It is worth remarking that ArCo data are of highly reliable provenance (cf. Section 2). Its ontology network shows high quality, as resulting both as a project of eXtreme Design (XD), an established methodology [Blomqvist2010] based on the reuse of ontology design patterns (ODP) (cf. Section 3), and emerging from an ex-post evaluation described in Subsection 5.1. ArCo ontologies (cf. Section 4) address, and are evaluated against, requirements elicited from both the data provider (ICCD), and a community of independent consumer representatives, including private and public organisations working with CH open data. These requirements have raised the need of new ontology models, which have been developed while reusing or aligning to relevant CH ontologies such as CIDOC-CRM [DBLP:journals/aim/Doerr03] and EDM [DBLP:journals/semweb/IsaacH13]. ArCo data (cf. Subsection 4.3) links to 18.7K entities belonging to other LOD datasets, e.g. DBpedia, Wikidata, Geonames.
ArCo is reused in a separate project that involves ICCD and Google Arts & Culture, focused on photographic cultural properties. Indeed, there is evidence of a growing community reusing and interested in ArCo as discussed in Section 5. ArCo is published by following FAIR principles (cf. Section 6). It is an evolving project, therefore there are many aspects that can and will be improved: they are briefly discussed in Section 8.

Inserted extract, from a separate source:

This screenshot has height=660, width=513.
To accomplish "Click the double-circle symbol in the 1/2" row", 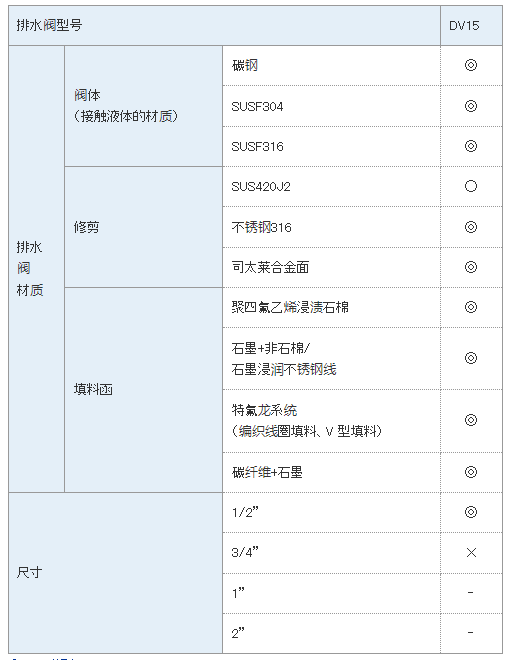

2 The official catalogue of Italian Cultural Heritage

ArCo data derive from the General Catalogue of Italian Cultural Heritage (GC), the official institutional database of Italian CH, maintained and published by ICCD. GC currently contains 2.735.343 catalogue records, 781.902 of which are publicly consultable through the ICCD website. The remaining records may refer to private properties, or to properties being at risk (e.g. items in churches that are not guarded), or to properties that need to be scientifically assessed by accounted institutions, etc. GC is the result of a collaborative effort involving many and diverse contributors (currently 487) formally authorised by ICCD. These are national or regional, public or private, institutional organisations that administer cultural properties all over the Italian territory. They submit their catalogue records through a collaborative platform named SIGECweb. Submissions undergo an automatic validation phase, aimed to check compliance with cataloguing standards provided by ICCD for all kinds of cultural properties. A second scientific validation is performed by appointed experts. The authorisation and validation processes guarantee high standard for quality and provenance reliability of GC data as a source for ArCo.
In addition to GC data, ArCo’s input includes requirements deriving from consumers’ elicited use cases (cf. Section 3), and ICCD cataloguing standards that define many types of cultural properties, precisely: archaeological, architectural and landscape, demo-ethno-anthropological, photographic, musical, natural, numismatic, scientific and technological, historical and artistic properties.

Figure 1 depicts a painting by Albert Friscia with some excerpts from its XML catalogue record, from GC.

Figure 1: An example of XML data from ICCD Catalogue. Each snippet is translated to English.

The first issue with XML data is that all information in the records is expressed as strings. In order to build an RDF KG, good practice suggests to produce individuals for every element (or set of elements), whose value (or set of values) refers to anything that may participate as a subject in a triple, or can be linked to, or from, external resources. For example, we want to create an individual for Albert Friscia (the author), as well as an individual for the technical status of this painting. As part of the modeling process (cf. Section 4), we define ArCo classes by abstracting from sets of fields and we define rules for creating URIs for their individuals (cf. Section 3).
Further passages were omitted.